Stored records:
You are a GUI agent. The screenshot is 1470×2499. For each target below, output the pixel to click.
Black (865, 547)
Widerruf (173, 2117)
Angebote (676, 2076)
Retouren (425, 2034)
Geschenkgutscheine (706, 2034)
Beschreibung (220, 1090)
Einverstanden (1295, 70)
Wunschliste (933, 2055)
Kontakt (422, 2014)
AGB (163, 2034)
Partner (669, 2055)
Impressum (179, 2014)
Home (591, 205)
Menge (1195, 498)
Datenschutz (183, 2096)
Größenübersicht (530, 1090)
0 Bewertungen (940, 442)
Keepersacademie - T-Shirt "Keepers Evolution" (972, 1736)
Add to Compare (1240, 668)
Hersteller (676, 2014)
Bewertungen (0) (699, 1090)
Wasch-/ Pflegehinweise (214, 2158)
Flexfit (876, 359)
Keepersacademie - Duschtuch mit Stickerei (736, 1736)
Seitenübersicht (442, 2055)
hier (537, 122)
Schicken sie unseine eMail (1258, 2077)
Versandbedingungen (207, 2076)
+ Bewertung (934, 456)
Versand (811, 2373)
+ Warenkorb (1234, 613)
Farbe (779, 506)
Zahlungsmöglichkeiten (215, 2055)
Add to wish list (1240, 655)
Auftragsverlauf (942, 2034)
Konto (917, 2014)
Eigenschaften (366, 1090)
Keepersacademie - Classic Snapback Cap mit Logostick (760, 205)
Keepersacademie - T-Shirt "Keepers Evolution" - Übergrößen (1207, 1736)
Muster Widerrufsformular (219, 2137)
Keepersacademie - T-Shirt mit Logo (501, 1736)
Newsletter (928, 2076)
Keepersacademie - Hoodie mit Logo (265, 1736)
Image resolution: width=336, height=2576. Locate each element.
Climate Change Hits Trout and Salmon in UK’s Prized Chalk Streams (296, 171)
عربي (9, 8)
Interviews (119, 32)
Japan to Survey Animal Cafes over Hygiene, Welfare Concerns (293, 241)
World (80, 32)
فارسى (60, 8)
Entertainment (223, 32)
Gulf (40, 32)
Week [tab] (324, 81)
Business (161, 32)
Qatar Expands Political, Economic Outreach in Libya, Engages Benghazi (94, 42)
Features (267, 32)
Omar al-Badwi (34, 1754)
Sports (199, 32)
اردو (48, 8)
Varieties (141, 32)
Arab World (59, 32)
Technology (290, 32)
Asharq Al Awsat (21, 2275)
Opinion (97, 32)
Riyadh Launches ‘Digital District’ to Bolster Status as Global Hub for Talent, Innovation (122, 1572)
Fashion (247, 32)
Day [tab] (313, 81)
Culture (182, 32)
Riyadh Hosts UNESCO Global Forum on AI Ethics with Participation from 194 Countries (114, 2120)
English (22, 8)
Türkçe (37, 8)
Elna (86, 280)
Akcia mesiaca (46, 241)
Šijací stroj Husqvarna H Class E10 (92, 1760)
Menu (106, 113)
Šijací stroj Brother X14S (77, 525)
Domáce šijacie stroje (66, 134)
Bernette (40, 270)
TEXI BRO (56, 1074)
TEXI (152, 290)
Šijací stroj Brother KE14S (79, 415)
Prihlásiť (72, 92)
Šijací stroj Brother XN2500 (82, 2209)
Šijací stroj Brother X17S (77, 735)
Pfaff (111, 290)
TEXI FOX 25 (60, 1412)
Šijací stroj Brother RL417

The problem:
Return all lines from the data that include the string "Brother".

Solution to the exercise:
Šijací stroj Brother X14S (77, 525)
Šijací stroj Brother KE14S (79, 415)
Šijací stroj Brother XN2500 (82, 2209)
Šijací stroj Brother X17S (77, 735)
Šijací stroj Brother RL417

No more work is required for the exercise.